Strategy	`gamma`	Degree to which `twitcher`s focus on target topic.
Strategy	`notes_attention_multiplier`	Ratio of `twitcher` attention to birder attention.
Strategy	`ratings_attention_multiplier`	Ratio of `twitcher` attention to birder attention.
Strategy	`twitcher_speed`	Relative likelihood of sampling `twitcher`s to get valid ratings.
Environment	`number_posts`	Total posts in the ‘universe’.
Environment	`number_contributors`	Total contributors in the universe.
Environment	`notes_attention`	Number of posts `birder`s look at to add notes.
Environment	`ratings_attention`	Number of notes `birder`s rate.

👇 birdwatchr().

Show code

#' @name birdwatchr
#' @description This function runs the whole system of functions we've
#'   created and allows us to experiment with different strategy profiles
#'   for the twitchers and see the resulting outcomes.
#' @param rho Proportion of the population that are twitchers.
#' @param gamma Degree to which twitchers focus on target topic.
#' @param notes_attention Number of posts birders look at to add notes.
#' @param notes_attention_multiplier Ratio of twitcher attention to birder attention.
#' @param ratings_attention Number of notes birders rate.
#' @param ratings_attention_multiplier Ratio of twitcher attention to birder attention.
#' @param number_posts Total posts in the 'universe'.
#' @param number_contributors Total contributors in the universe.
#' @param twitcher_speed Relative likelihood of sampling twitchers to get valid ratings.
birdwatchr <- function (
  rho = .01,
  gamma = .1,
  notes_attention = 10,
  notes_attention_multiplier = 1,
  ratings_attention = 30,
  ratings_attention_multiplier = 1,
  number_posts = 1000,
  number_contributors = 1000,
  twitcher_speed = 1
) {
  # create the environment and the players
  #print("1. create the environment and the players")
  posts <- create_posts(n_posts = number_posts)
  contributors_data <- create_contributors(
    n_contributors = number_contributors,
    rho = rho
    )
  
  # create notes period
  #print("2. create notes")
  notes <- create_notes_dataset(
    contributors_data_frame = contributors_data,
    posts_data = posts,
    param_gamma = gamma,
    attention_span = notes_attention,
    multiplier = notes_attention_multiplier
  )
  
  # create ratings period
  #print("3. create ratings")
  ratings <- create_ratings_dataset(
    contributors_data_frame = contributors_data,
    notes_data = notes,
    attention_span = ratings_attention,
    multiplier = ratings_attention_multiplier
  )

#### [SUPPLIED DATA]
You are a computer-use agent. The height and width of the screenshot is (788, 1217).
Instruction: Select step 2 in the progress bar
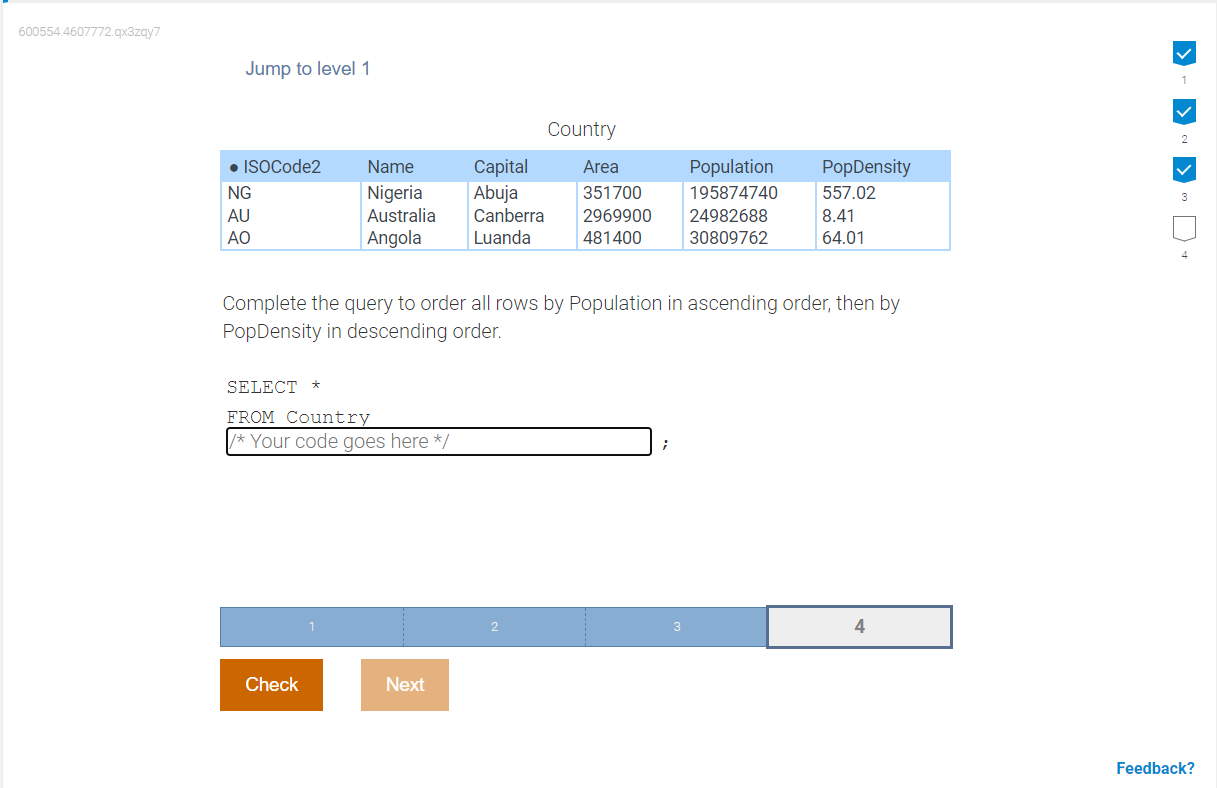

#### [DIRECTIONS]
1. In the birdwatchr code passage, what does the parameter `rho` represent?
2. Write the next part of the birdwatchr code passage, starting right after the call that creates the ratings dataset.

#### [RESULTS FOR THE EXERCISE]
1. The proportion of the population that are twitchers.

2.
  
  # calculating scores
  #print("4. calculate author helpfulness")
  author_helpfulness_scores <- calculate_author_helpfulness(
    iterations = 10,
    contributors_data_frame = contributors_data,
    ratings_data_frame = ratings
  )  
  
  #print("5. calculate preliminary scores")
  prelim_note_scores <- calculate_preliminary_note_scores(
    ratings_data_frame = ratings,
    author_scores_data = author_helpfulness_scores
  )
  
  #print("6. calculate rater helpfulness")
  rater_helpfulness_scores <- calculate_rater_helpfulness(
    ratings_data_frame = ratings,
    prelim_scores_data = prelim_note_scores,
    contributors_data_frame = contributors_data,
    twitcher_speed_param = twitcher_speed
  )
  
  #print("7. calculate combined helpfulness")
  combined_helpfulness_scores <- calculate_combined_helpfulness_score(
    author_helpfulness_data = author_helpfulness_scores,
    rater_helpfulness_data = rater_helpfulness_scores
  )
  
  #print("8. calculate note scores")
  note_scores <- calculate_final_note_scores(
    ratings_data = ratings,
    combined_scores_data = combined_helpfulness_scores
  )
  
  # get observables
  #print("9. return observables")
  observables <- return_observables(
    combined_scores_data = combined_helpfulness_scores,
    note_scores_data = note_scores,
    notes_data = notes
  )
  
  return(observables)
}

Preliminary Trials

First we’ll conduct a preliminary exercise trying to identify whether or not there are any strategies that may allow twitchers to overcome Birdwatch safeguards. To do this, we’ll compare every potential strategy parameter at a baseline level (as close as possible to birder behavior) and with each parameter dialed up to extreme, probably ridiculous levels. We’ll then (later) use the findings from these simulations to conduct more targeted simulation experiments where we conduct each trial many times.

From the following figure, we can see that yes, there are certain strategies that users can pursue to manipulate the current system. The more accounts they have in the system, the easier it is to manipulate. However, even in trials with as few as 30 users twitchers were able to get more than half of erroneous notes rated helpful. Greediness (\(\gamma\)) was also positively correlated with targeted misclassifications. Twitcher speed did not appear to have too big an impact.

The largest differentiator in twitcher success was the level of effort devoted to spamming ratings. The more notes they could rate compared to birders, the better. Doing so, and targeting members of their group, allows them to artificially increase their contributor scores which in turn allows them to boost the ratings of inaccurate notes.

Figure 5: Preliminary simulation experiment results. More pink suggests that the twitchers are able to successfully flag true posts as misleading and get birdwatch to rate these incorrect notes as helpful.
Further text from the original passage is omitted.